The MBTI and security professionals

Not too many years ago, the Myers-Briggs personality test (MBTI) was very trendy. People would often take it at work and have a discussion of what the results meant, but in most cases it never got much past that. If you're one of those people who somehow managed to avoid the MBTI craze, you can learn about it on lots of web sites. If on-line tests aren't enough for you, you can even hire consultants to explain the results of your test to you. Some of these guys are actually fairly good. Others aren't.

In any event, I recently came across an interesting paper, "Profiling the Defenders," by Carrie Gates and Tara Whalen, that talked about the MBTI type of security professionals. Here's one excerpt from this paper that summarizes one if its findings:

It is perhaps not surprising to note that security professionals differ markedly from the general population, with a significant noted on each dichotomous preference. Security professionals are especially highly represented amongst INTJs, with 34% of the population. In comparison, the general population of the United States is only 3.5% INTJ.

In other words, security people aren't exactly normal, at least as defined by the MBTI. But that shouldn't come as a surprise to anyone.

Here's another excerpt that describes some of the implications of security people being different:

This implies that the majority of security professionals prefer to concentrate on the larger picture and think of future possibilities. While these are certainly valuable traits, we are at the same time lacking in those individuals who prefer to concentrate in solving the current issues with the tools that are currently available. This arguably puts the defenders at a disadvantage, it all the defenders are concentrating on how security can be made better, rather than on defending the attackers right now.

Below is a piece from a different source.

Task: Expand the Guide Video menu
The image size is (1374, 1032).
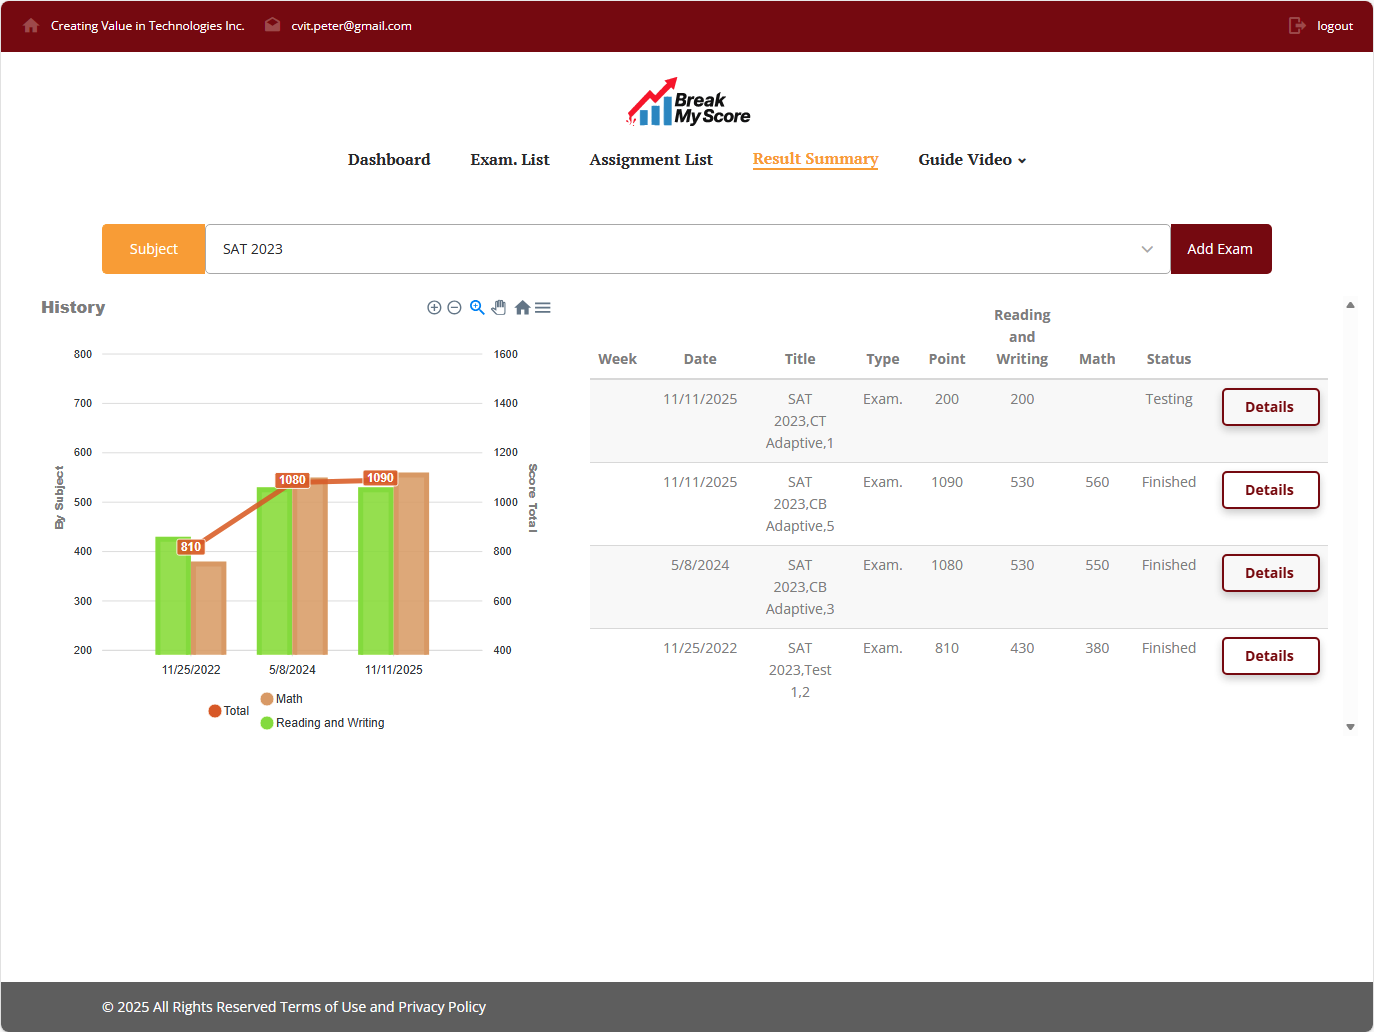Action: pyautogui.click(x=972, y=160)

In other words, lots of security people have traits that may not be good ones to have if they're interested in protecting against hackers. All that I learned from the various MBTI workshops that I sat through in the past was that you need to understand that people are different and to allow for those difference (that's not entirely true – I also recall once being told that I'm the type likely to have ESP – that didn't give me much faith in the other results that we talked about). That also seems to be the best way to handle this bias in security people.